In 1990, the Voyager 1 spacecraft took a picture of Earth from a record distance of six billion kilometers away, just as it was leaving the solar system. In this sobering picture, Earth is a near-microscopic pale blue dot. Do you see it?
The great astronomer and cosmologist Carl Sagan was deeply moved by this image, and titled his 1994 book Pale Blue Dot: A Vision of the Human Future in Space. It is in this book that we find the following passage:
“From this distant vantage point, the Earth might not seem of any particular interest. But for us, it’s different. Consider again that dot. That’s here. That’s home. That’s us. On it everyone you love, everyone you know, everyone you ever heard of, every human being who ever was, lived out their lives. The aggregate of our joy and suffering, thousands of confident religions, ideologies, and economic doctrines, every hunter and forager, every hero and coward, every creator and destroyer of civilization, every king and peasant, every young couple in love, every mother and father, hopeful child, inventor and explorer, every teacher of morals, every corrupt politician, every ‘superstar,’ every ‘supreme leader,’ every saint and sinner in the history of our species lived there — on a mote of dust suspended in a sunbeam. The Earth is a very small stage in a vast cosmic arena. . . .”

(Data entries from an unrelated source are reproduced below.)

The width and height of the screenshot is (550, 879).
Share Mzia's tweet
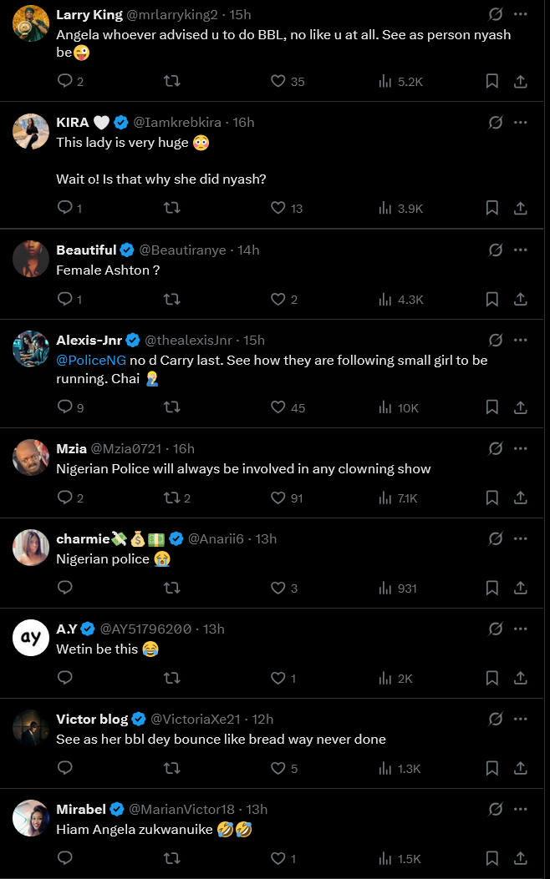click(x=520, y=498)
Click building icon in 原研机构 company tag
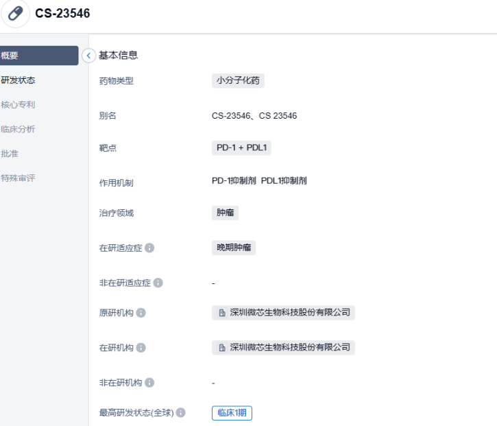The height and width of the screenshot is (426, 497). point(222,313)
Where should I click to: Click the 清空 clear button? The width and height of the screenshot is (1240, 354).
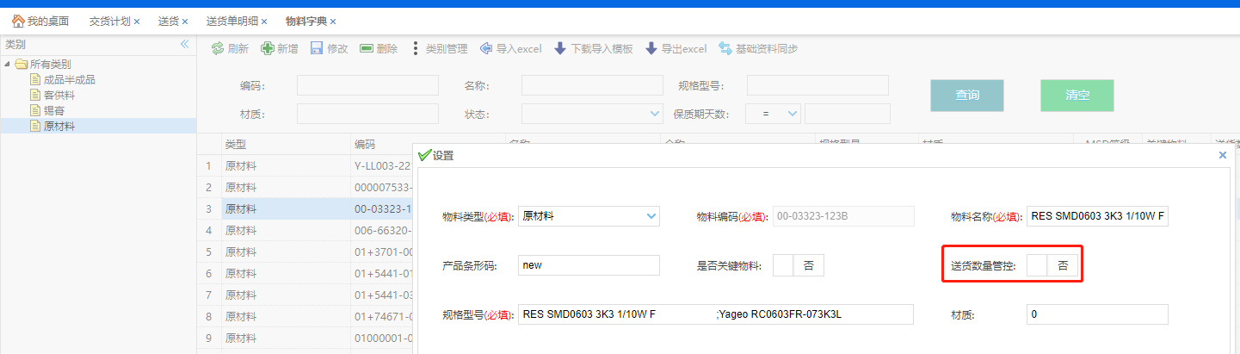[x=1077, y=96]
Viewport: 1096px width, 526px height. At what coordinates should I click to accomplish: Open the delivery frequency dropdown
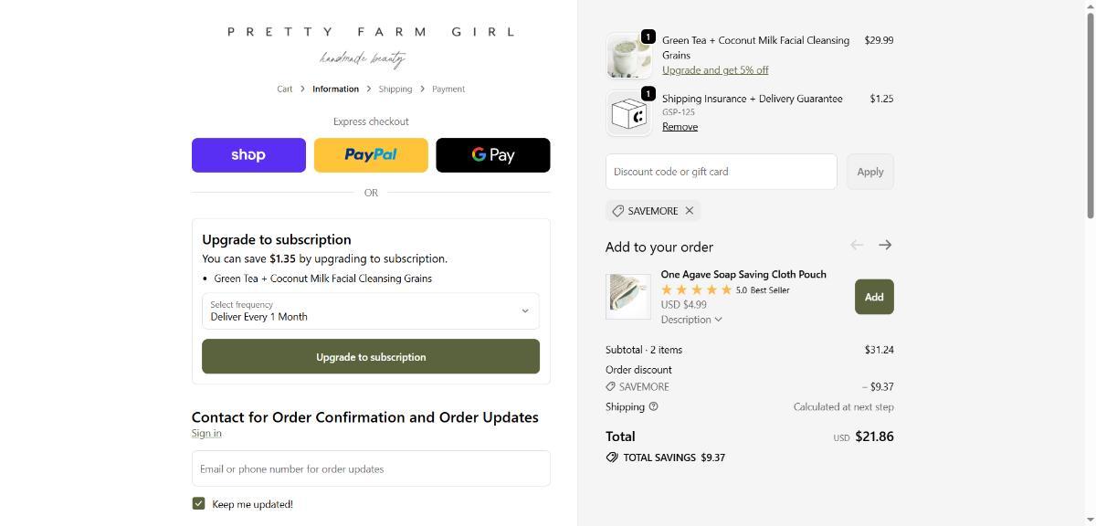[371, 311]
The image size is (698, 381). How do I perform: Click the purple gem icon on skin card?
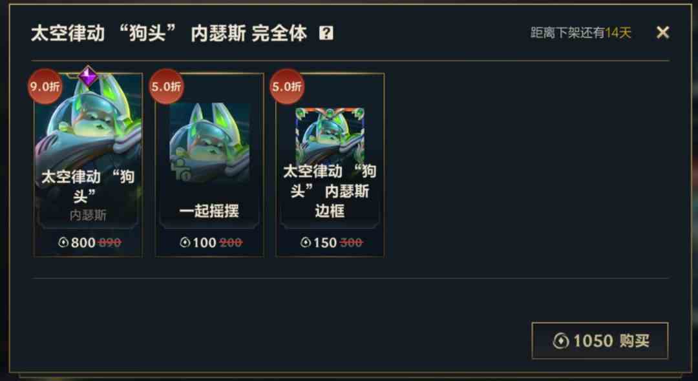tap(88, 76)
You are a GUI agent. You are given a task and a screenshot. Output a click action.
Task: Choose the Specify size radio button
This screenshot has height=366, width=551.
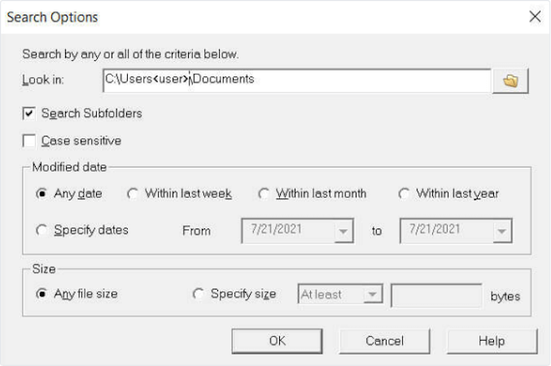198,294
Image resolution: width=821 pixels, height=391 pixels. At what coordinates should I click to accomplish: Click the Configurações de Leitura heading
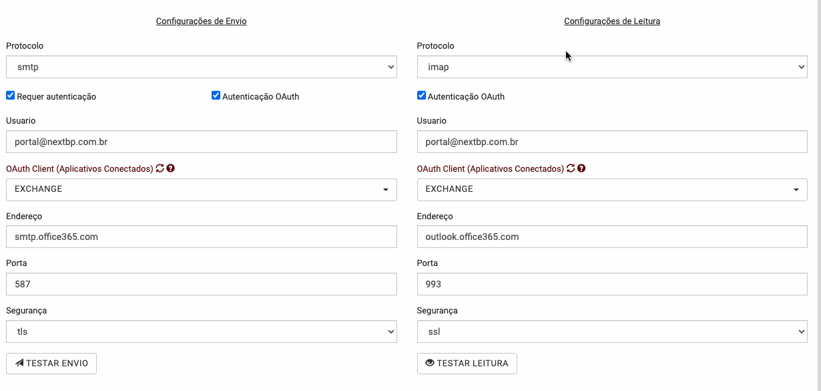point(611,21)
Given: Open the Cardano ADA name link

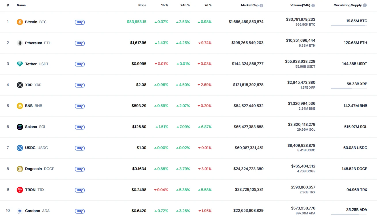Looking at the screenshot, I should [33, 211].
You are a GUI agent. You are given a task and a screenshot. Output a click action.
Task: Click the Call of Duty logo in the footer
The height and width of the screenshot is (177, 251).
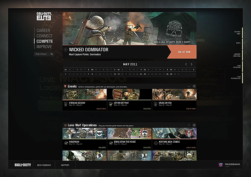[x=22, y=165]
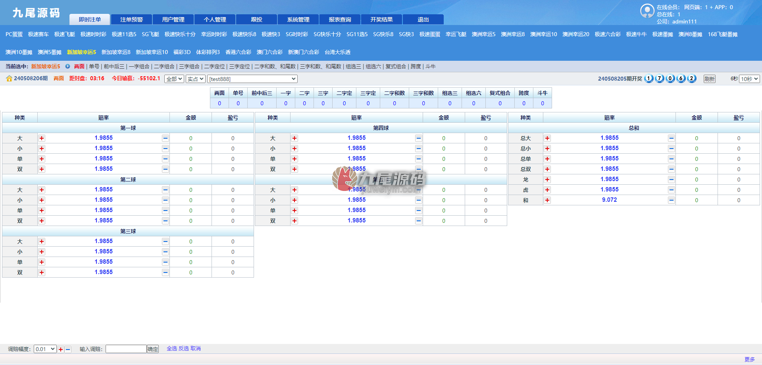Expand the [test888] user dropdown
This screenshot has width=762, height=365.
click(x=252, y=79)
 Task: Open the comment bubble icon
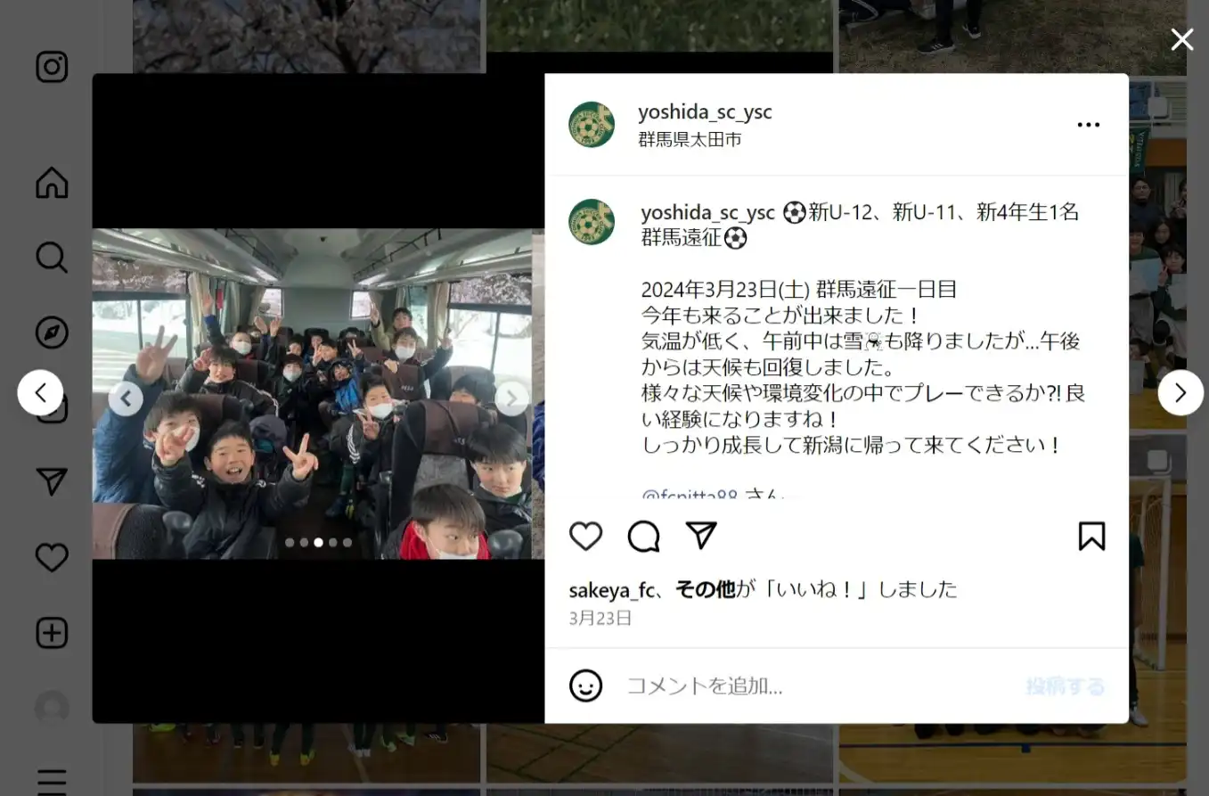pos(643,536)
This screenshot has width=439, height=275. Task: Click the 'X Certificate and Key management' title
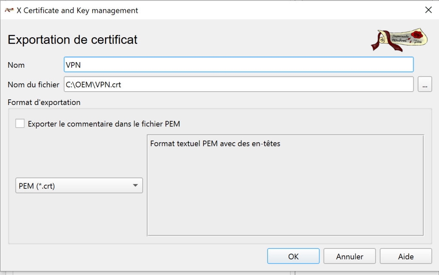coord(77,11)
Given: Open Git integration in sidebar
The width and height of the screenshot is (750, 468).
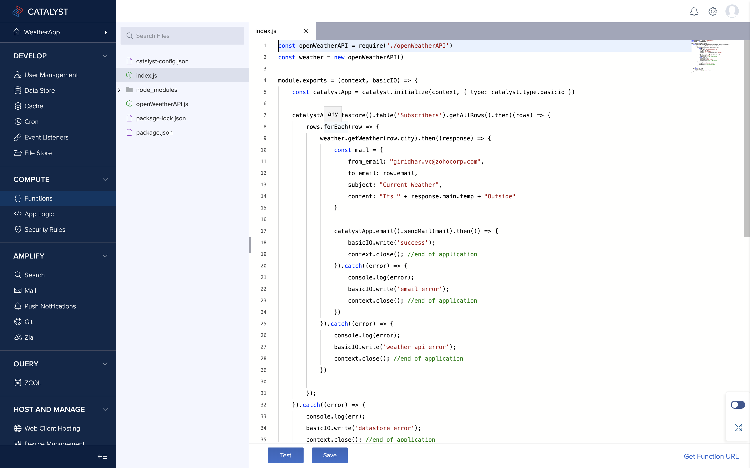Looking at the screenshot, I should pyautogui.click(x=28, y=322).
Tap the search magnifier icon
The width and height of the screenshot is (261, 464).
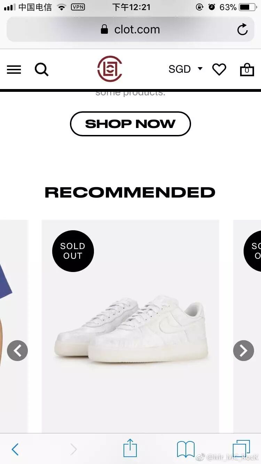coord(41,69)
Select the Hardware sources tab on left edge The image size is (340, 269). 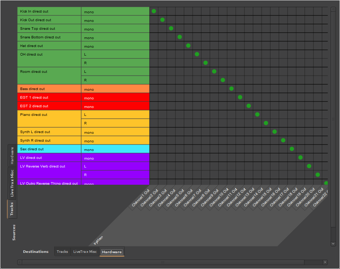click(13, 154)
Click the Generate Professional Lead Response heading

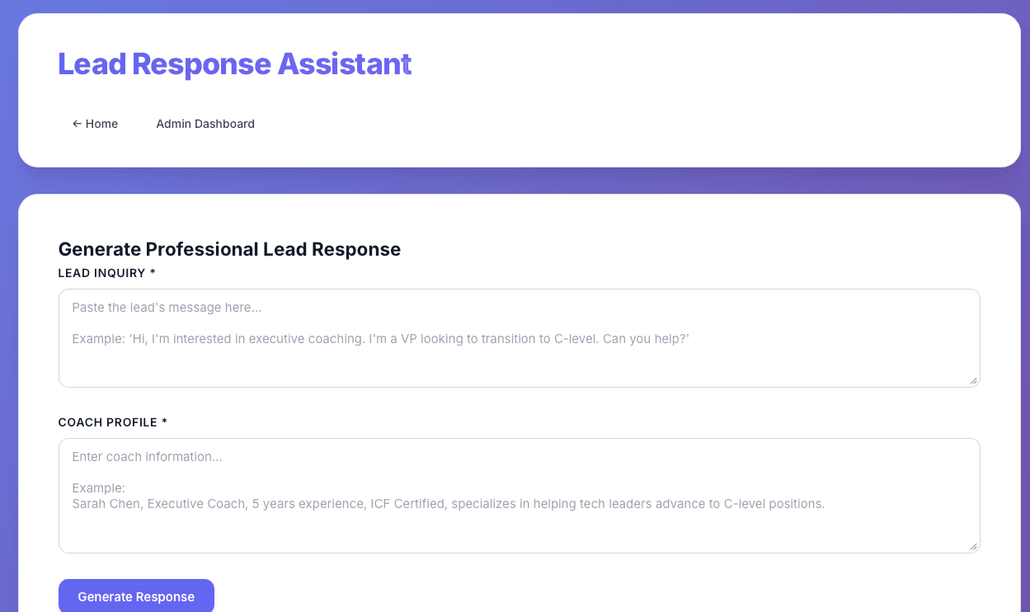click(x=229, y=248)
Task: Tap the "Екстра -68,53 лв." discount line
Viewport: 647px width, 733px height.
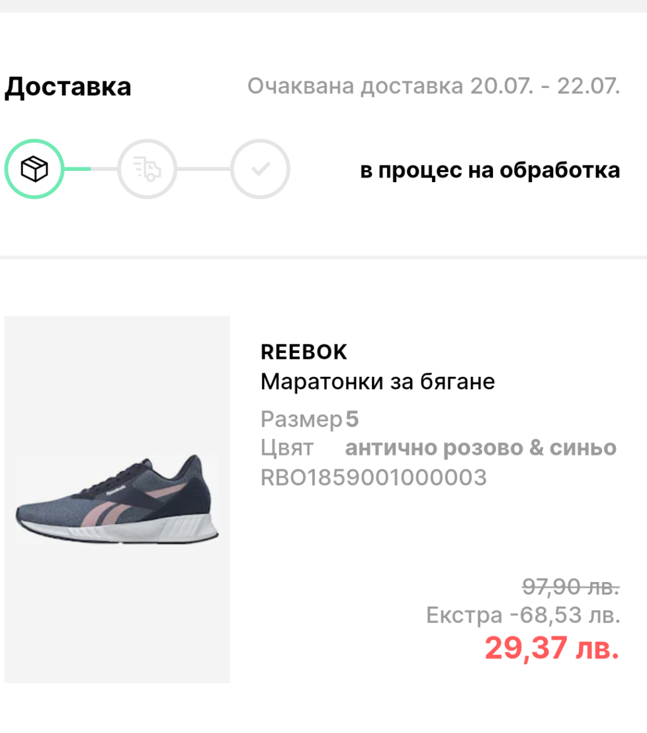Action: pos(523,615)
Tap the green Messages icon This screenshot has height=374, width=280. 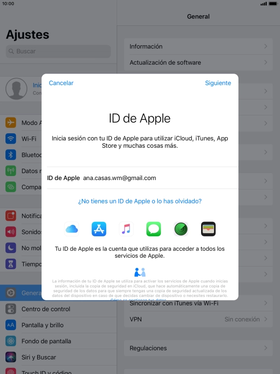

Like Stephen Hawking and Richard Dawkins, Carl Sagan was as gifted a writer as he was a scientist. The phrase “a mote of dust suspended in a sunbeam”, in particular, is both beautiful and haunting. The one thing I find deeply moving in Sagan’s writings is the consistent sense of wonder and awe at the universe that he so effectively conveys; this is especially important for teachers, who are supposed to be in the wonder and awe delivery business. If you have never read any of Sagan’s books, I urge you to do so.